4) 1) (integer) 2020
   2) "q2"
   3) "{\"1\":500}"

In this way we are able to create a JSON document that express the total of sales for each week. We compres the week columns in a flat JSON document.

The next step is similar, for the year, we compress each quarter in a JSON document, the difficulties lays in maintaining the total of the weeks.

WITH weeks AS (
    --- same query as above
    SELECT year, quarter, json_group_object(week, total) AS week_json 
    FROM sales 
    GROUP BY year, quarter
) 
  SELECT year, json_group_object(quarter, json(week_json)) AS quarters_json 
  FROM weeks 
  GROUP BY year

We introduce the WITH statement. Using the WITH statement we treat the result of the query above as a new table that we can use in the later statement, the new table is called week. Note how we conveniently associate a name (week_json) to the result of the json_group_object aggregation. This is useful to manipulate that JSON object.

The rest of the query is very similar, we are compressing all the quarters into a flat JSON object.

> REDISQL.EXEC DB "WITH weeks AS ( SELECT year, quarter, json_group_object(week, total) AS week_json FROM sales GROUP BY year, quarter) SELECT year, json_group_object(quarter, json(week_json)) AS quarters_json FROM weeks GROUP BY year"
1) 1) (integer) 2019
   2) "{\"q1\":{\"1\":100,\"2\":125},\"q2\":{\"1\":200,\"2\":300}}"
2) 1) (integer) 2020
   2) "{\"q1\":{\"1\":400,\"2\":450},\"q2\":{\"1\":500}}"

This query provided us, for each year, a JSON hierarchical structure that map quarters and weeks tp total sales.

Now, we can guess the last step, compress the years into another hierarchical JSON structure.

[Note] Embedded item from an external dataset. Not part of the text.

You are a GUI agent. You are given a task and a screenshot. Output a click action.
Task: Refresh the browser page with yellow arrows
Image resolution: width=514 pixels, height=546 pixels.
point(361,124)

This yield to the original query:

WITH quarters AS (
  --- same query as above
  WITH weeks AS (
      SELECT year, quarter, json_group_object(week, total) AS week_json 
      FROM sales 
      GROUP BY year, quarter
      ) 
  SELECT year, json_group_object(quarter, json(week_json)) AS quarters_json 
  FROM weeks 
  GROUP BY year
) 
SELECT json_group_object(year, json(quarters_json)) 
FROM quarters;"

And let's see the result:

> REDISQL.EXEC DB "WITH quarters AS ( WITH weeks AS ( SELECT year, quarter, json_group_object(week, total) AS week_json FROM sales GROUP BY year, quarter ) SELECT year, json_group_object(quarter, json(week_json)) AS quarters_json FROM weeks GROUP BY year) SELECT json_group_object(year, json(quarters_json)) FROM quarters;"

1) 1) "{\"2019\":{\"q1\":{\"1\":100,\"2\":125},\"q2\":{\"1\":200,\"2\":300}},\"2020\":{\"q1\":{\"1\":400,\"2\":450},\"q2\":{\"1\":500}}}"

The last result is a hierarchical JSON structure where the years map to the quartes, the quarters map to the weeks and the weeks map to the sales.